I struggle with my regex pattern and I need some help. I'm trying to scrape some javascript content to capture label and value pairs.
I started with this
"label" : "(.*)"[\s\S]*?"value" : "(.*)"
to scrape something like this
"label" : "Something ?",
blabla
blabla2
"value" : "NO"
blabla
"label" : "Foo ?",
blabla
blabla2
"value" : "Bar"
It works, it captures the label in the first group and the value in the second.
Something ? / NO
Foo ? / Bar
My problem is that, sometimes I have a label but NOT a value.

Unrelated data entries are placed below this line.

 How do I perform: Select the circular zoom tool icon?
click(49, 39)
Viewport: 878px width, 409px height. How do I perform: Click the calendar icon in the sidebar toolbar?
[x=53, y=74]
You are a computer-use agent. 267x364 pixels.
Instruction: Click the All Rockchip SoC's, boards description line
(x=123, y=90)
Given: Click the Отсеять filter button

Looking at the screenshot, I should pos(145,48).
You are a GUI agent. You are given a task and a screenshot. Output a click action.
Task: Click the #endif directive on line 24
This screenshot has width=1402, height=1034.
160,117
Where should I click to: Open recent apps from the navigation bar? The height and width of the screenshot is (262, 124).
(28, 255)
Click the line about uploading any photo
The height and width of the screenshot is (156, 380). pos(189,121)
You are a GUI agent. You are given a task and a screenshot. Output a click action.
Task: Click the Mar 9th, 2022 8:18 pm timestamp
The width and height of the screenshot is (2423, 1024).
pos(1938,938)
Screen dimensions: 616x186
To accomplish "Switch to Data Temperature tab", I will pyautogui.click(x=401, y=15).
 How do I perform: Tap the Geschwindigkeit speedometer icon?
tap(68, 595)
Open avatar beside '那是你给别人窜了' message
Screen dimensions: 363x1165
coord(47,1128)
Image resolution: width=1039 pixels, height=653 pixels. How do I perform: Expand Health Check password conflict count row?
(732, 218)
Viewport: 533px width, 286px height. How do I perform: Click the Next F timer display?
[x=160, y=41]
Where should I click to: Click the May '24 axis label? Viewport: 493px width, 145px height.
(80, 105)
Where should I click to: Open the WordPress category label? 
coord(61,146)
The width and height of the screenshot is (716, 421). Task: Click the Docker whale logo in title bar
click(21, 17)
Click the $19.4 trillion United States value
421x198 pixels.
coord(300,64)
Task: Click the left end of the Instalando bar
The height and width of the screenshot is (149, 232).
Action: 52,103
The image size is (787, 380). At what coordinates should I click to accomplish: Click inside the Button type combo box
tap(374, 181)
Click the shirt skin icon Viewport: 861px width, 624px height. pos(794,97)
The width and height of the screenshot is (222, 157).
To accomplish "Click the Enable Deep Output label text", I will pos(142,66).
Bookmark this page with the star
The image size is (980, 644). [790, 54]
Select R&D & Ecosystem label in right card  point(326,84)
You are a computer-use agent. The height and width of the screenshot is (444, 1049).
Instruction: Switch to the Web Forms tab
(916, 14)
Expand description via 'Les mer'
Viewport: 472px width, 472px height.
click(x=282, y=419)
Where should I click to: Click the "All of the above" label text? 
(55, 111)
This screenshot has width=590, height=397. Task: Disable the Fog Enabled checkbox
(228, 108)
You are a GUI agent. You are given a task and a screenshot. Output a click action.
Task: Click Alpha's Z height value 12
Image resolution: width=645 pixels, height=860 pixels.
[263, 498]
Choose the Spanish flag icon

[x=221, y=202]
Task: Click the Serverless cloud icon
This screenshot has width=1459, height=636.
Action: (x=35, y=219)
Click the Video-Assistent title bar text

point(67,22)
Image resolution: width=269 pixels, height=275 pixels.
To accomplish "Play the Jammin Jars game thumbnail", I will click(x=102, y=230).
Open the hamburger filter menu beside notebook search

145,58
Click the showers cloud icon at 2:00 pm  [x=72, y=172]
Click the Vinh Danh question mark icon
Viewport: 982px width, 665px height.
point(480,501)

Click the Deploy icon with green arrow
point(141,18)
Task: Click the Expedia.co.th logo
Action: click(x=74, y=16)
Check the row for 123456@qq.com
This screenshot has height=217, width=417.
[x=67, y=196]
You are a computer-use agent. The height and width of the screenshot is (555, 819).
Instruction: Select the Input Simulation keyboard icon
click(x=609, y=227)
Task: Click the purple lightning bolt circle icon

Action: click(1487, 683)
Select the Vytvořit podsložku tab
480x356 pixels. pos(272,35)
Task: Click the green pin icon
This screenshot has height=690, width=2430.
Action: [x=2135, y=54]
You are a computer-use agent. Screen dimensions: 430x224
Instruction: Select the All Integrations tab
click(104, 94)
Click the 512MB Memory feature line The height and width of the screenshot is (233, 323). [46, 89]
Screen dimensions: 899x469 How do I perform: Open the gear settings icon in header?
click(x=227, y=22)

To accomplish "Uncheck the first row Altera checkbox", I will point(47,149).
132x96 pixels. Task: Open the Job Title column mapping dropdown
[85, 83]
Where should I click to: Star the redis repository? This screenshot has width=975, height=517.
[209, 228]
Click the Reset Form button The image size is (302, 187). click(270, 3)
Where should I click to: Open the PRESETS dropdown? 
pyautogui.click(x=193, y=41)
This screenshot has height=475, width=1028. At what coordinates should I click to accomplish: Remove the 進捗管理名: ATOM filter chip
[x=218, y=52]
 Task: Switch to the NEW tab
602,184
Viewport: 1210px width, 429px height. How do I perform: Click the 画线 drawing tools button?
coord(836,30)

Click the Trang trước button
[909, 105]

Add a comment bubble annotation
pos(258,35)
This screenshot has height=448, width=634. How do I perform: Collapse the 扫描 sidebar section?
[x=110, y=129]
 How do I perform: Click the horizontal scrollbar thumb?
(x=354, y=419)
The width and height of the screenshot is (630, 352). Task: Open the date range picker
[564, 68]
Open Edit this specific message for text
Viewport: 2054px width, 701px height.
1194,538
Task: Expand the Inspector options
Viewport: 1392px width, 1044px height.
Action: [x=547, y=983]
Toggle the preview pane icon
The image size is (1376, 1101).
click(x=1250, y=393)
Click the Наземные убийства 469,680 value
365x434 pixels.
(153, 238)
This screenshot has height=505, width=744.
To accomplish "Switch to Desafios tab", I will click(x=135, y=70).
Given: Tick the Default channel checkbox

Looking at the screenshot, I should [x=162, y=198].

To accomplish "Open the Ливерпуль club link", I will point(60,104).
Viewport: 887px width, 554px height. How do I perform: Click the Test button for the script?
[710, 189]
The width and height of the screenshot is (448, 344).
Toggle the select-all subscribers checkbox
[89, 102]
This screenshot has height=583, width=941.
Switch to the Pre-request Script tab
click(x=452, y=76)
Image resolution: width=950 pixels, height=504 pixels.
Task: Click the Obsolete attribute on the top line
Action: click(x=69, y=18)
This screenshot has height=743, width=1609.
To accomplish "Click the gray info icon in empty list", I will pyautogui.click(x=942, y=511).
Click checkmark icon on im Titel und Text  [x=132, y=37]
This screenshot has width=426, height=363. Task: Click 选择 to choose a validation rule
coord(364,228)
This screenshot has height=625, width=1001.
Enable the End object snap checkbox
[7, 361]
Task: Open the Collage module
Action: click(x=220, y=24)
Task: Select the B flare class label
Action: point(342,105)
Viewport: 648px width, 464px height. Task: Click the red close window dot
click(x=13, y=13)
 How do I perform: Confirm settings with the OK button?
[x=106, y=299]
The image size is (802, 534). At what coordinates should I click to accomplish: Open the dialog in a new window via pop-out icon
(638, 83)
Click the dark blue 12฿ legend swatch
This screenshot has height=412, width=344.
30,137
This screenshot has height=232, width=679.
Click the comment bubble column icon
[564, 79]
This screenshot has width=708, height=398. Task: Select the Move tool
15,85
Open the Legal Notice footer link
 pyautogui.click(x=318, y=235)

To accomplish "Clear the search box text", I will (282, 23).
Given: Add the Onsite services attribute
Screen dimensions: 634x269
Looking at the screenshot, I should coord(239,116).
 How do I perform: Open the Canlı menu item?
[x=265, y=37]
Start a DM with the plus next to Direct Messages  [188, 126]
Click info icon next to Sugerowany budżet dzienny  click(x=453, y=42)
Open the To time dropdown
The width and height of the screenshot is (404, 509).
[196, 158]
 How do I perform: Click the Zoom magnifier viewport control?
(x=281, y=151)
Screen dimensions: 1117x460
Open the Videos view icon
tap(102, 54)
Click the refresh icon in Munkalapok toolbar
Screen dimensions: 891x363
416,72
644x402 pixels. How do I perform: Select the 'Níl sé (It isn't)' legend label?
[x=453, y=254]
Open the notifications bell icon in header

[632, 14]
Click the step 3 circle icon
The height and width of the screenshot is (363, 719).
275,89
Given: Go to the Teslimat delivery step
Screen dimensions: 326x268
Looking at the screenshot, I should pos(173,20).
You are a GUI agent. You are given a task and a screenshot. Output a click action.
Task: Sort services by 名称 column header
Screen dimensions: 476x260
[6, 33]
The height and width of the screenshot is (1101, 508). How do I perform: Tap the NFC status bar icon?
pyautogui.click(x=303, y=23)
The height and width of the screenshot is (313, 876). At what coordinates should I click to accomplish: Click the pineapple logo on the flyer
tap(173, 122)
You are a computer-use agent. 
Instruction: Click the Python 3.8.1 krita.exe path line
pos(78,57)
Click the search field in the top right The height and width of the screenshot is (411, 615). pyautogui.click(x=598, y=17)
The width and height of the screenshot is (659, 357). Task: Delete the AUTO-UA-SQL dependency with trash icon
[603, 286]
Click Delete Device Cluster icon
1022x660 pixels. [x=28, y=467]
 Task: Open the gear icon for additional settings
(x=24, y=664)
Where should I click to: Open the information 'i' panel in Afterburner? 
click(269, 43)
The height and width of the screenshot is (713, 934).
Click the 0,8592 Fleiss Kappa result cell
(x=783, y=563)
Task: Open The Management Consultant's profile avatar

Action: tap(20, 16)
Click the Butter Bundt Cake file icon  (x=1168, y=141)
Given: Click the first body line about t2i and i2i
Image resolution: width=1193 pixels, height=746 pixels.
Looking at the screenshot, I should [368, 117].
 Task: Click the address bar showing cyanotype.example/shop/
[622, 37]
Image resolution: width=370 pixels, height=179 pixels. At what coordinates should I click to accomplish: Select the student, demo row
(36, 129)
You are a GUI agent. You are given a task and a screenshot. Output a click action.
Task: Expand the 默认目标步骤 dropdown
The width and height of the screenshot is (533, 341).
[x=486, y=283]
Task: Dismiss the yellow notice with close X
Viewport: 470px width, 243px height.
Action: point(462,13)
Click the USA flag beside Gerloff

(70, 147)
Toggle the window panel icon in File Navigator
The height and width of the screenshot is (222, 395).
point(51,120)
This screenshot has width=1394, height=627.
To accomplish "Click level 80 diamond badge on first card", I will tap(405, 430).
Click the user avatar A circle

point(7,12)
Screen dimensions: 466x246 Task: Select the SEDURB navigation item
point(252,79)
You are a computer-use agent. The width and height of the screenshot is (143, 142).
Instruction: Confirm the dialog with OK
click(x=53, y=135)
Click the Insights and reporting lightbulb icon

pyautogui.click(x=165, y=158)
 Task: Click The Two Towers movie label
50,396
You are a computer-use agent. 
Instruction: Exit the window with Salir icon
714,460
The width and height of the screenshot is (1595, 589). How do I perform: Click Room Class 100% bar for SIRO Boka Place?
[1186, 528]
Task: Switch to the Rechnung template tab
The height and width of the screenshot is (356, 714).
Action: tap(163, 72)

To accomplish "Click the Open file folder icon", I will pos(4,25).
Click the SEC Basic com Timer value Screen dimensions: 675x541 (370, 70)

In this case I would like to NOT match this isolated label.
Eg :
"label" : "Something ?",
blabla
blabla2
"value" : "NO"
blabla
"label" : "YouMad ?",
blabla
"label" : "Foo ?",
blabla
blabla2
"value" : "Bar"
gives
Something ? / NO
YouMad ? / Bar
I tried Negative Lookahead, some other thing... but i'm stuck
Any help will be appreciated!
Thanks
https://regex101.com/r/gG3XxR/1
CodePudding user response:
You should not cross matching label using (?!"label")[\s\S])*
and use a negated character class [^
to prevent some backtracking.
"label" : "([^"]*)"(?:(?!"label")[\s\S])*"value" : "([^"]*)"